There’s nothing like an hour-long Hindu wedding ceremony to make your stomach start growling. Some ceremonies will have snacks and chai in the back of the room, with the understanding that guests can leave their seats mid-ceremony to nosh on some goodies. Other weddings won’t have any snacks at all, even pre- and post-ceremony. We’d recommend offering at least some snacks for your guests, especially if you’re hosting an event near lunchtime — steady blood sugar levels make for happy guests!
(6) Special menu for the kids.
Most venues won’t charge you for food for anyone under the age of 12, but that doesn’t mean you shouldn’t plan for food for those munchkins. Consider whether you want these kids to eat the daal and roti that you’re serving to everyone else, or if you’d like to order a few pizzas just for the little ones.
(7) Late night munchies.
After a full day (or multiple days) of an Indian wedding, and a ton of drinking and dancing, people appreciate the opportunity to nosh on something salty or sweet before they head home. Late night munchies are a relatively recent wedding trend that we totally embrace. Not only do they help ease day-after hangovers, they can also extend a party that might otherwise have died without the aid of carbohydrates and cheese.

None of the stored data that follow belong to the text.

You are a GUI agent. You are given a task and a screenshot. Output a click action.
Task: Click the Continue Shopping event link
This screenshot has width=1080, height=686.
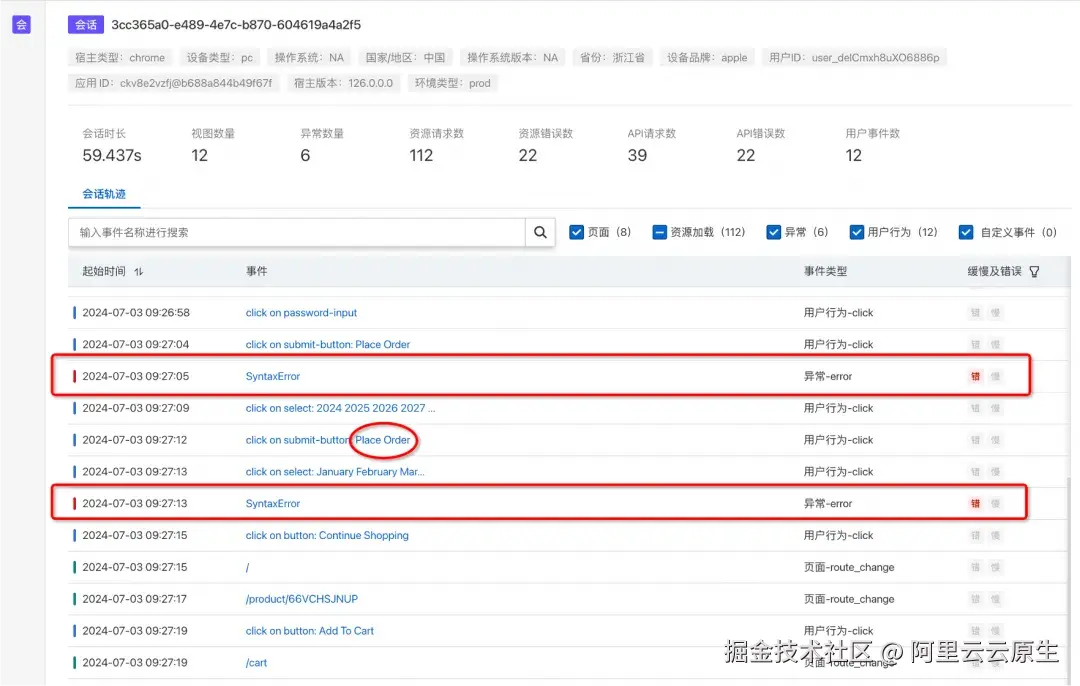click(x=327, y=535)
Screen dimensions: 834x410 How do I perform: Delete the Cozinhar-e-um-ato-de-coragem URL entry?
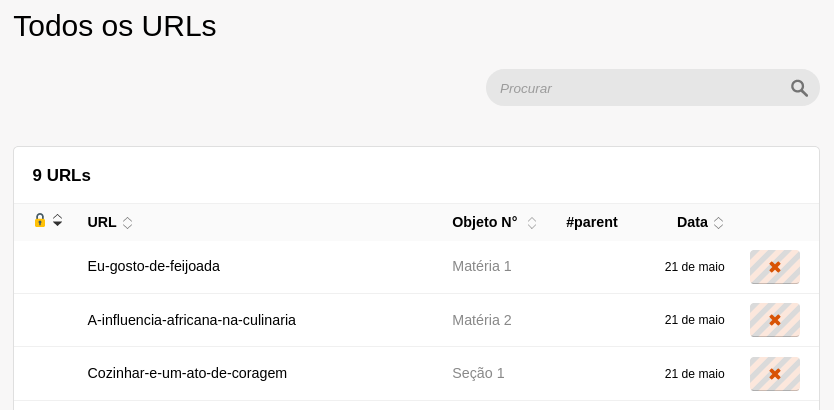coord(774,374)
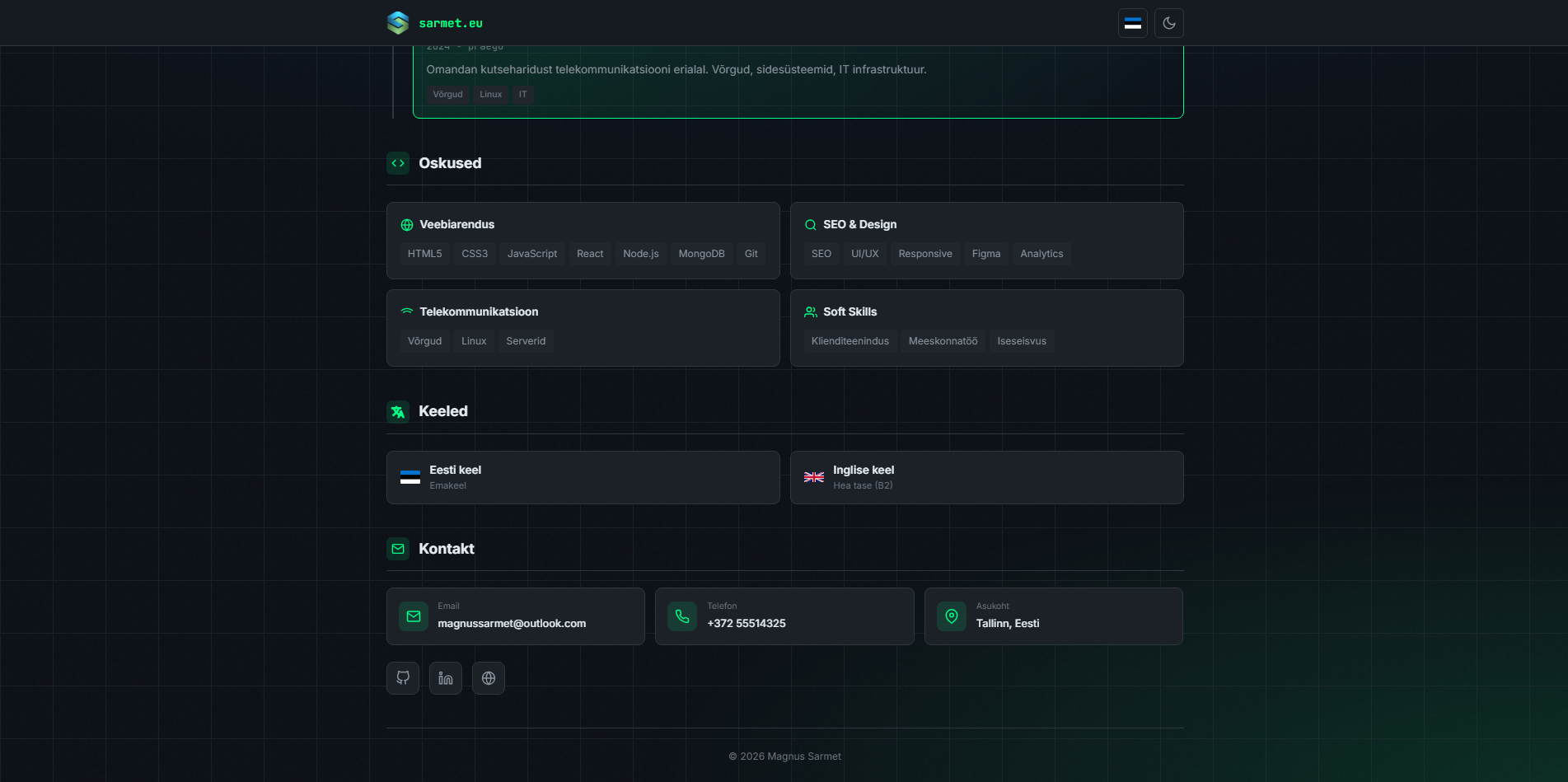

You could go simple with some late night pizza, embrace the Indian theme and offer Haldiram’s, or offer up oodles of noodles if that your munchie of choice. If you’re planning your wedding in a town that has a legendary food truck or two, consider arranging for a late-night visit from your favorite food-on-wheels for your guests. Ask your wedding planner to help ensure that only wedding guests are partaking — a ticketing system works well, in our experience.
Ok, brides and grooms, here’s the deal: yes, it’s an honor to be asked to be part of your wedding party; no, actually being in the wedding party isn’t necessarily all that fun. In the best case, you get to spend a weekend with your best friends, drinking, dancing, and laughing your asses off. In the worst case…you spend a weekend with some people of you kinda know, being told what to wear, where to be, how to stand, with barely any time to catch up with the people you want to catch up with, let alone have a little fun.
Our advice: don’t overburden your wedding party with requirements and obligations. Schedule one or two brief, organized photo shoots, a quick rehearsal, and keep the dress requirements simple. Also, try to schedule some down time with your wedding party to just hang out and catch up. If you can’t do that, at least find a few moments prior to the ceremony to personally thank them for being with you on your special weekend (and maybe even present them with a gift!).
Remember, your wedding party is there to help you celebrate and witness your special day. They are not your concierge service, and not props for your glamour shots. Respect the party!